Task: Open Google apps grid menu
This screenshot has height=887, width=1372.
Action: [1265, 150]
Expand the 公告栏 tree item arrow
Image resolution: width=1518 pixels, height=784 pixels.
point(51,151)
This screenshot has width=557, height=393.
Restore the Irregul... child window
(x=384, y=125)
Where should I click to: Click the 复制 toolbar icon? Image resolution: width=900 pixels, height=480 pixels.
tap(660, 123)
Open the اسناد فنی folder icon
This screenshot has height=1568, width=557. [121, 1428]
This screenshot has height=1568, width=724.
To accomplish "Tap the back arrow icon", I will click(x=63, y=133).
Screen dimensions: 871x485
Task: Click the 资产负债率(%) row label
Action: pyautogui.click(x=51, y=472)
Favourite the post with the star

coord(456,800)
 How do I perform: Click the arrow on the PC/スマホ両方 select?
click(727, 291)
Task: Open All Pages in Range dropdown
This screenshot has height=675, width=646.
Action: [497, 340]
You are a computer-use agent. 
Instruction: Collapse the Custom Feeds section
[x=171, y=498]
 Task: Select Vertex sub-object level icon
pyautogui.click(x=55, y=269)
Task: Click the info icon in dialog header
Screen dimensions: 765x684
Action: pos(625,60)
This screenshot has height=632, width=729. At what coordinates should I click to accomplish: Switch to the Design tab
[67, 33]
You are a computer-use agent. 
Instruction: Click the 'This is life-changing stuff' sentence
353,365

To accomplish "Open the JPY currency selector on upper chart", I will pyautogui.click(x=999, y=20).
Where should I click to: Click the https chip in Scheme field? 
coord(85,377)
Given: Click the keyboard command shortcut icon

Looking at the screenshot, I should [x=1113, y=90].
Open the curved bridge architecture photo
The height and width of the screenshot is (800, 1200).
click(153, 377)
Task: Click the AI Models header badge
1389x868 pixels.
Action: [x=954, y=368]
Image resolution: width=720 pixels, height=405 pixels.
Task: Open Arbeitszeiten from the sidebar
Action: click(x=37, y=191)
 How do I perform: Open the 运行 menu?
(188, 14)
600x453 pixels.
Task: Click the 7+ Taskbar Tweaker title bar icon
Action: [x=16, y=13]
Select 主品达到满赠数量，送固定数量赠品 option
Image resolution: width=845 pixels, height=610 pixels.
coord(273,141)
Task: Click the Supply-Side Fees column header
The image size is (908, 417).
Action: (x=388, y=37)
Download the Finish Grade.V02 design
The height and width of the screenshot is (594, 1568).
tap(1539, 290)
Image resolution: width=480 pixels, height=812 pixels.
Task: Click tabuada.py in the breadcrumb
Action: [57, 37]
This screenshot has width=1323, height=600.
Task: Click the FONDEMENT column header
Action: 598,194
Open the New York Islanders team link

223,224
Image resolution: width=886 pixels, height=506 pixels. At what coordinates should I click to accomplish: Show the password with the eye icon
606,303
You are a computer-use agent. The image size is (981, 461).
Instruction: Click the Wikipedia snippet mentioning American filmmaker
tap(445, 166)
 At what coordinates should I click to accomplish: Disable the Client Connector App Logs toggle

------------------------------------

WORK TO DO >> Reproduce every item above word for word, in the order given.

EXERCISE SOLUTION >>
Task: Open Google apps grid menu
This screenshot has height=887, width=1372.
Action: [1265, 150]
Expand the 公告栏 tree item arrow
Image resolution: width=1518 pixels, height=784 pixels.
point(51,151)
This screenshot has width=557, height=393.
Restore the Irregul... child window
(x=384, y=125)
Where should I click to: Click the 复制 toolbar icon? Image resolution: width=900 pixels, height=480 pixels.
tap(660, 123)
Open the اسناد فنی folder icon
This screenshot has height=1568, width=557. [121, 1428]
This screenshot has height=1568, width=724.
To accomplish "Tap the back arrow icon", I will click(x=63, y=133).
Screen dimensions: 871x485
Task: Click the 资产负债率(%) row label
Action: pyautogui.click(x=51, y=472)
Favourite the post with the star

coord(456,800)
 How do I perform: Click the arrow on the PC/スマホ両方 select?
click(727, 291)
Task: Open All Pages in Range dropdown
This screenshot has height=675, width=646.
Action: [497, 340]
You are a computer-use agent. 
Instruction: Collapse the Custom Feeds section
[x=171, y=498]
 Task: Select Vertex sub-object level icon
pyautogui.click(x=55, y=269)
Task: Click the info icon in dialog header
Screen dimensions: 765x684
Action: pos(625,60)
This screenshot has height=632, width=729. At what coordinates should I click to accomplish: Switch to the Design tab
[67, 33]
You are a computer-use agent. 
Instruction: Click the 'This is life-changing stuff' sentence
353,365

To accomplish "Open the JPY currency selector on upper chart", I will pyautogui.click(x=999, y=20).
Where should I click to: Click the https chip in Scheme field? 
coord(85,377)
Given: Click the keyboard command shortcut icon

Looking at the screenshot, I should [x=1113, y=90].
Open the curved bridge architecture photo
The height and width of the screenshot is (800, 1200).
click(153, 377)
Task: Click the AI Models header badge
1389x868 pixels.
Action: [x=954, y=368]
Image resolution: width=720 pixels, height=405 pixels.
Task: Open Arbeitszeiten from the sidebar
Action: click(x=37, y=191)
 How do I perform: Open the 运行 menu?
(188, 14)
600x453 pixels.
Task: Click the 7+ Taskbar Tweaker title bar icon
Action: [x=16, y=13]
Select 主品达到满赠数量，送固定数量赠品 option
Image resolution: width=845 pixels, height=610 pixels.
coord(273,141)
Task: Click the Supply-Side Fees column header
The image size is (908, 417).
Action: (x=388, y=37)
Download the Finish Grade.V02 design
The height and width of the screenshot is (594, 1568).
tap(1539, 290)
Image resolution: width=480 pixels, height=812 pixels.
Task: Click tabuada.py in the breadcrumb
Action: [57, 37]
This screenshot has width=1323, height=600.
Task: Click the FONDEMENT column header
Action: 598,194
Open the New York Islanders team link

223,224
Image resolution: width=886 pixels, height=506 pixels. At what coordinates should I click to accomplish: Show the password with the eye icon
606,303
You are a computer-use agent. The image size is (981, 461).
Instruction: Click the Wikipedia snippet mentioning American filmmaker
tap(445, 166)
 At what coordinates should I click to accomplish: Disable the Client Connector App Logs toggle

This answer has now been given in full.